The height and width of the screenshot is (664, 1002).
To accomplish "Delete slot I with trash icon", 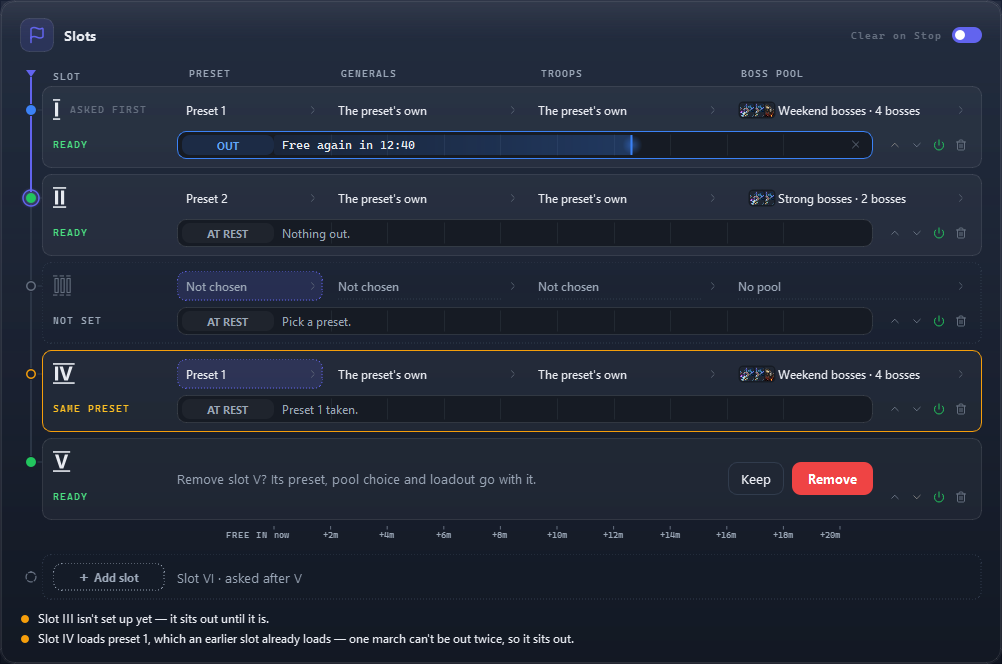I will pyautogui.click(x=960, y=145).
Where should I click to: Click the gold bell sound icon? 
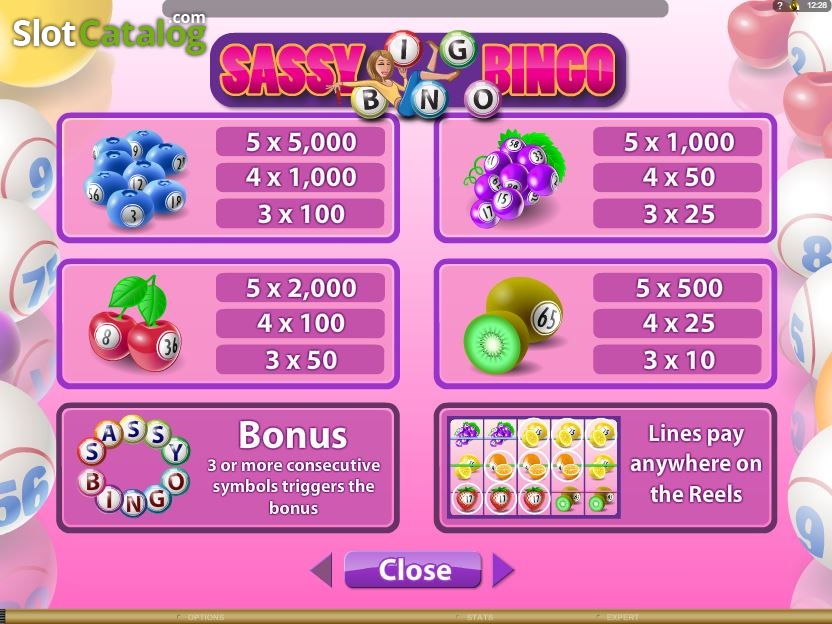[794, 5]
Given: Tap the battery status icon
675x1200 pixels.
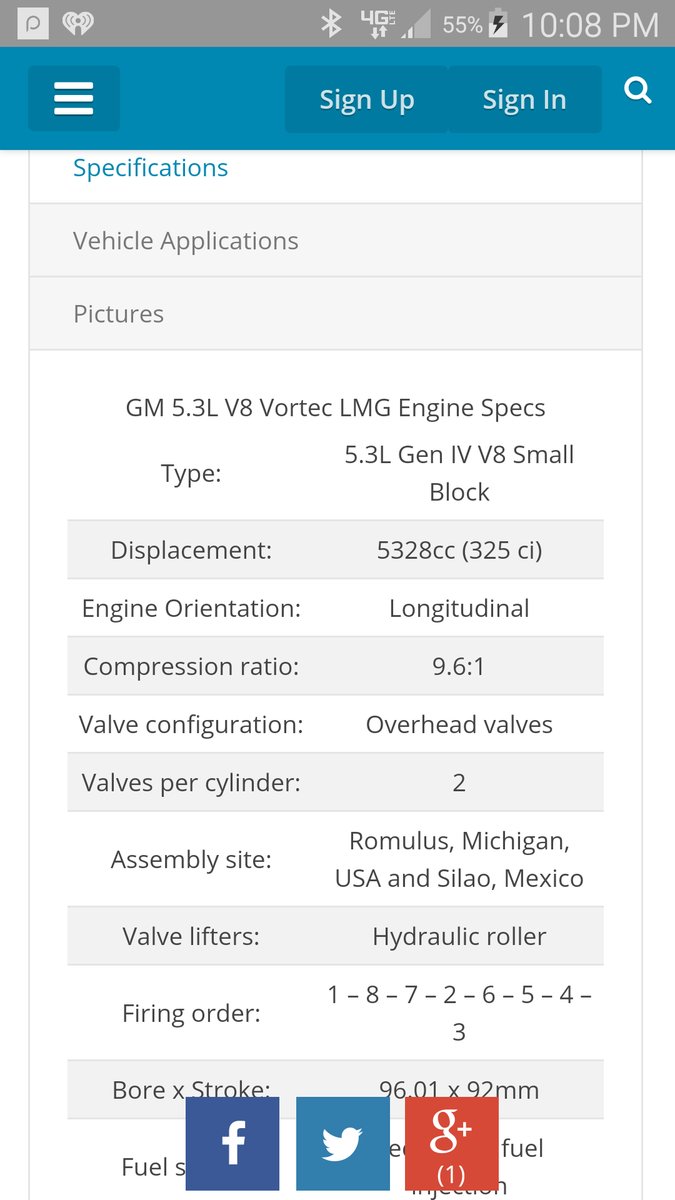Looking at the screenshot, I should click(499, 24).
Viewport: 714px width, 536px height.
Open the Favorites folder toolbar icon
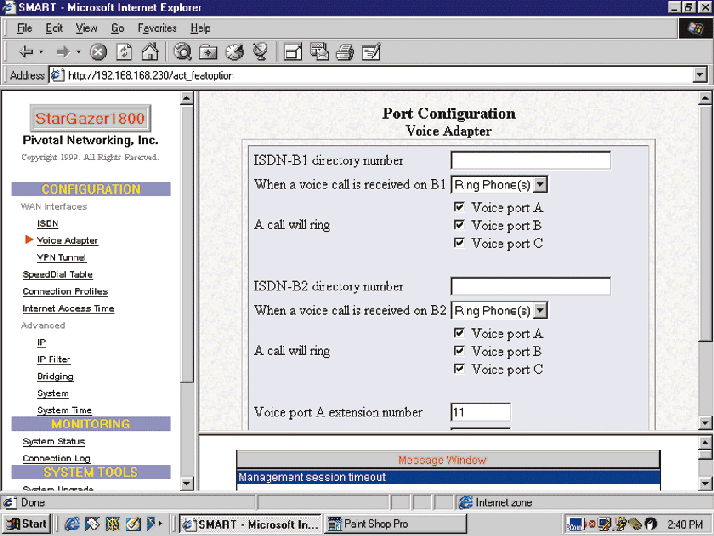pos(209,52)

# Aim of the task:
Go through the listing above and return every line where the word "height" occurs.

# Response:
The height and width of the screenshot is (664, 1002).
Viewport: 714px width, 536px height.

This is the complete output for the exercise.